-- Exercise tasks --
(A) In the text about Gorman's hockey and school life, how does hockey give her good time management? Answer in one or two sentences.
(B) Carry on the piece about the young goaltender Gorman from its last sentence, keeping its style of reporting mixed with her quotes.

-- Study text --

Despite having offers to play in the collegiate ranks both in Canada with U Sports (formerly CIS) and south of the border with the NCAA, Gorman is focused on pursuing her academics.

“I chose to go more the academic pathway. I’ve had offers from both NCAA and U Sports and turned them down. If I were to go into NCAA and U Sports, I would’ve had to switch back to [playing with] girls either this year or last year because I’m in grade 12.”

Hockey has certainly helped the young netminder hone her time management skills as she balances academics and an extensive hockey schedule.

“It makes you do your work in advance and have everything done so you can go play hockey, it gives you good time management,” said Gorman. “I want to go into either medicine or dentistry. I’ve applied to a bunch of schools around Ontario and I’m just waiting to see where I get in.”

As far as hectic schedules go, last year, Gorman balanced two high-pressure sets of games, playing with her high school team at the OFSAA provincial championships being held in Stratford, and in the GTHL playoffs simultaneously.

“I was in playoffs and it was our last round and we ended up winning, but I had to go back and forth every day from the tournament,” said Gorman. “I would get back around midnight and we didn’t have early games, so that was fine. We ended up winning the provincial championship, so that was awesome.”

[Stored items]
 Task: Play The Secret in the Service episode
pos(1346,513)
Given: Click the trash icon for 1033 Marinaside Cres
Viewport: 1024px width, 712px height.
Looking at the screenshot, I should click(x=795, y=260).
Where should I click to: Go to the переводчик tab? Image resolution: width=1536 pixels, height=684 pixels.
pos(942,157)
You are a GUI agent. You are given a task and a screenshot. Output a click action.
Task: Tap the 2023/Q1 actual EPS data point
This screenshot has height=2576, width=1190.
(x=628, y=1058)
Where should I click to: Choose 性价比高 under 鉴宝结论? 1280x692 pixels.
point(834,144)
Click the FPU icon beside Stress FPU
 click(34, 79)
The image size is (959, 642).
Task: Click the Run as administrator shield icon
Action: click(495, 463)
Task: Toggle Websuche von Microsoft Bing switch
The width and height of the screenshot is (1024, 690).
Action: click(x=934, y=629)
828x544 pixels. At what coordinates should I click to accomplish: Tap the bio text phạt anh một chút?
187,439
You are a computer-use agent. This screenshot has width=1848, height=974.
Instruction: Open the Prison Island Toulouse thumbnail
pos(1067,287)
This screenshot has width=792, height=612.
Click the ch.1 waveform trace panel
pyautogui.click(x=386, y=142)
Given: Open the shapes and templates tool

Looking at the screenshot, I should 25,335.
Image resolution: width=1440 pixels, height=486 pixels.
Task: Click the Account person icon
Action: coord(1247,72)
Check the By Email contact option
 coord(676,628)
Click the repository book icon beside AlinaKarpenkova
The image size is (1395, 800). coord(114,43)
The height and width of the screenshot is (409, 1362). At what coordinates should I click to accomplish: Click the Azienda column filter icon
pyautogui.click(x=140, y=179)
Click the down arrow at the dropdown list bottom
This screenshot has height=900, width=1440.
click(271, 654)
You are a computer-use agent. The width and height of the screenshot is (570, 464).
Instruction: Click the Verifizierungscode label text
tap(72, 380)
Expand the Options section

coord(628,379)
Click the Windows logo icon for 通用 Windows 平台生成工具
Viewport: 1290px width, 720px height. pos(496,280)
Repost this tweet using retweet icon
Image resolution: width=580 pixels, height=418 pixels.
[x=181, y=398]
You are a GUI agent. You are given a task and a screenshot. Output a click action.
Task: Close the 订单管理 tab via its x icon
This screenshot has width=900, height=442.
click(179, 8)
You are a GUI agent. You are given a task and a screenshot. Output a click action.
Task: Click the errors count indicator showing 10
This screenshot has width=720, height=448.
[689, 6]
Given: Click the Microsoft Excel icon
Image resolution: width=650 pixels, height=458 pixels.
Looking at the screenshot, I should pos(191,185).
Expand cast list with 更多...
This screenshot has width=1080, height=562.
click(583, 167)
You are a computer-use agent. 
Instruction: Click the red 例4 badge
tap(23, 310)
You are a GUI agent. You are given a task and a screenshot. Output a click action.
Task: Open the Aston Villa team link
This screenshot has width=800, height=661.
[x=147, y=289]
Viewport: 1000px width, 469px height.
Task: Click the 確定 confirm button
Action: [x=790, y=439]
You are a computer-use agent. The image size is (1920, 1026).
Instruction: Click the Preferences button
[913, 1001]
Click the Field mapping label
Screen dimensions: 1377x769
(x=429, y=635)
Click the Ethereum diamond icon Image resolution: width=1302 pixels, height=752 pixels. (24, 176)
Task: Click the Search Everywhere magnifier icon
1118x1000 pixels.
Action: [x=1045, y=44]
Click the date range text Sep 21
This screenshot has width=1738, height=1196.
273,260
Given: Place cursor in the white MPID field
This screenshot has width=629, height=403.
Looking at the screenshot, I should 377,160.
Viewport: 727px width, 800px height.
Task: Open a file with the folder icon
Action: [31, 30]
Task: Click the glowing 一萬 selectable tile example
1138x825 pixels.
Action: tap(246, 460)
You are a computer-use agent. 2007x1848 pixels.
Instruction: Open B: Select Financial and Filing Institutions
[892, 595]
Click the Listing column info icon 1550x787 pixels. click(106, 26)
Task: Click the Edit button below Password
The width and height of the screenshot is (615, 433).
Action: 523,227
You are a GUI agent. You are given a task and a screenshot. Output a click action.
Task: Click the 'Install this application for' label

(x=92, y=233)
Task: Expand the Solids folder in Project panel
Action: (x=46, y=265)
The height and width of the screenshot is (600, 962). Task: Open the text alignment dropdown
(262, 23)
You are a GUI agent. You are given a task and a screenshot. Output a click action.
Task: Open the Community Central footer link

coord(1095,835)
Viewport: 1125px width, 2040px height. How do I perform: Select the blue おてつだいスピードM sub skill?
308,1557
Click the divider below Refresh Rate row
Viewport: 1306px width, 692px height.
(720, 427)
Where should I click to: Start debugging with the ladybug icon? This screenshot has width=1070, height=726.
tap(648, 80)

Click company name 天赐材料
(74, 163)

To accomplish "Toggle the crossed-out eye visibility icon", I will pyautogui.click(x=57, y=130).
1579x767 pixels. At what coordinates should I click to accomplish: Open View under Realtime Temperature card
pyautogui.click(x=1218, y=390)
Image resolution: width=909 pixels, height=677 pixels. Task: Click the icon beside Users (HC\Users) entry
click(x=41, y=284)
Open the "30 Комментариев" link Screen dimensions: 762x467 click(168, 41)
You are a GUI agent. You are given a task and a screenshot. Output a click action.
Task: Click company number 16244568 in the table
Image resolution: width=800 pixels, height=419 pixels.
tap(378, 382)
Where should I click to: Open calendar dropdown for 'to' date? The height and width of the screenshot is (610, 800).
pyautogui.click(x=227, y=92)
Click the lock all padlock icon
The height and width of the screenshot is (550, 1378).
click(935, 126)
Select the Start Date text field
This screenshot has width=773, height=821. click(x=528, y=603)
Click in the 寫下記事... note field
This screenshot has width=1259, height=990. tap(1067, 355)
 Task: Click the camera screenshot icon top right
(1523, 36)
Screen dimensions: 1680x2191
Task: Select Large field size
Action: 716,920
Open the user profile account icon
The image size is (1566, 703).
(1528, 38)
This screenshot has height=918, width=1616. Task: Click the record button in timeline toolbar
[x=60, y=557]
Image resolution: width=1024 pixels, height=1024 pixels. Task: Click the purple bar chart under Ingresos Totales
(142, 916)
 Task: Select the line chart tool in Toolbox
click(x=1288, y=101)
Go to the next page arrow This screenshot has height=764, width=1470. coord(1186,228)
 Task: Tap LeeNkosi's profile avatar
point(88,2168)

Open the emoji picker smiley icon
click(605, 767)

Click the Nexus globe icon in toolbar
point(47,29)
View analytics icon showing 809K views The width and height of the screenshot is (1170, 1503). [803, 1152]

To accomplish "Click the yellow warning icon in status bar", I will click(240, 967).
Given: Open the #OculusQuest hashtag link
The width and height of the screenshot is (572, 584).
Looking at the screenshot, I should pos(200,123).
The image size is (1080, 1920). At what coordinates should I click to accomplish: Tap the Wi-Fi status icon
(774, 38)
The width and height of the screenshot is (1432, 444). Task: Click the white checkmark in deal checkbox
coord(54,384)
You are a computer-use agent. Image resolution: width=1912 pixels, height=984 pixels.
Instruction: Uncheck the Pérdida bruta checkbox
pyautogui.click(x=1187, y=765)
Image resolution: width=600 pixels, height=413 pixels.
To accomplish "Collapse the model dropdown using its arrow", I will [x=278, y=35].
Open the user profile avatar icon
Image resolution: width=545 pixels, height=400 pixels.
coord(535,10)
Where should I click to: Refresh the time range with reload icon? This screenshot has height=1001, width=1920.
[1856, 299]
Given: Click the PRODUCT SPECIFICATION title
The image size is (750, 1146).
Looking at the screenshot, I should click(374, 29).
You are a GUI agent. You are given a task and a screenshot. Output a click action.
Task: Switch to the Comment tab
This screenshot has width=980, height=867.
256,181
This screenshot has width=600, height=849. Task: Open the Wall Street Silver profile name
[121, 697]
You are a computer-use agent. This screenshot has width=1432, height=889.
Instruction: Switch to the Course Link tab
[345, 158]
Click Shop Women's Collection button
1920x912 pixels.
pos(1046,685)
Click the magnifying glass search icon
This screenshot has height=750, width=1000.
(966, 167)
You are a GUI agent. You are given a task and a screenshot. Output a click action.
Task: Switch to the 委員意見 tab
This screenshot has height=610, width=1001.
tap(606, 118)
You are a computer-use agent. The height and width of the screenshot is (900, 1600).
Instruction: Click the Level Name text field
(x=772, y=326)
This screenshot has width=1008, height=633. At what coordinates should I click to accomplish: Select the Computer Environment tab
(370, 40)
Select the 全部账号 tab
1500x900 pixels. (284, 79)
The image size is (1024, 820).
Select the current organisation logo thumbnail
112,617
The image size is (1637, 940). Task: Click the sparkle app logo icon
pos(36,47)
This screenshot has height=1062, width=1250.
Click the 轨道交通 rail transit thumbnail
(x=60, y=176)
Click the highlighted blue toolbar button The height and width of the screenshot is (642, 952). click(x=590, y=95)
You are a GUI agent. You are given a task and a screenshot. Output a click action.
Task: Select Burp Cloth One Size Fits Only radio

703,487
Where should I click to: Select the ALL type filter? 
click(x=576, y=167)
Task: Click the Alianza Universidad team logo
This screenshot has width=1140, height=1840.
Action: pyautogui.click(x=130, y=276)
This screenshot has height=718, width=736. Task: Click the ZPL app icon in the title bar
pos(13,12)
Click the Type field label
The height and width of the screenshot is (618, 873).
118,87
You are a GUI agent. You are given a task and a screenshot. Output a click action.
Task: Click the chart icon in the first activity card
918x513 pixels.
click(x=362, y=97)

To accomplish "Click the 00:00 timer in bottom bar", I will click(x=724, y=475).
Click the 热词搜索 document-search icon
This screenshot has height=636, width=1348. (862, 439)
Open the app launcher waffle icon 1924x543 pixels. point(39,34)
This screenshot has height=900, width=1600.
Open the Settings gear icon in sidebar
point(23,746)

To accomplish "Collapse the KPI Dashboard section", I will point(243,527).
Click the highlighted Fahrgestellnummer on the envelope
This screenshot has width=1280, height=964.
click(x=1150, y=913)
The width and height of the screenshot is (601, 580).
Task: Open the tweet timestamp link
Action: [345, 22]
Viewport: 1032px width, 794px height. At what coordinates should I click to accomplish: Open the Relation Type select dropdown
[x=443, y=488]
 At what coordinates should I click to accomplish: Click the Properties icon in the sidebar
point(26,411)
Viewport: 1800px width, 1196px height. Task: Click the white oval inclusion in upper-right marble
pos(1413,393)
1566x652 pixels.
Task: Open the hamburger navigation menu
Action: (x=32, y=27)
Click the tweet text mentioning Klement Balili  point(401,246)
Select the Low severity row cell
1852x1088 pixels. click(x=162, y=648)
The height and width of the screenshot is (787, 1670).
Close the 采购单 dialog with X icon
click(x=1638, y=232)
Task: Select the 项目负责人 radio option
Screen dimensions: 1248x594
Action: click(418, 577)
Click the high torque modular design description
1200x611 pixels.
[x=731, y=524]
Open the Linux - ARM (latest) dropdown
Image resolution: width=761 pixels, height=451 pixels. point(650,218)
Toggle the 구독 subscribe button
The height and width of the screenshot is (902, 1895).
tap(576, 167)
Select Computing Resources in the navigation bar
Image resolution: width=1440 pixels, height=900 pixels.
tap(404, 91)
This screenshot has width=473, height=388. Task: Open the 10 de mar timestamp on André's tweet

-- Results --
(A) Hockey makes her do her work in advance and have everything done so she can go play.

(B)
Playing two different styles of hockey, Gorman has since adjusted to the game and the level of her competition in the GTHL.

“Obviously, the shot quality is there, boys shoot way harder, the speed of the shot is faster. I find girls don’t shoot as much, they wait so they don’t get a fast release. The boys shoot a lot more so it’s way faster.”

As for playing in her last year of competitive hockey, Gorman is playing for the same reasons she did when she was younger just starting off – to have fun.

“I would like to win, I just want to have fun. I think a lot of people in my division know school is the most important, so we’re just out there to get exercise, be competitive, have fun.”

The Midget A All-Star Game is scheduled for Saturday, January 14 at 10:30 a.m.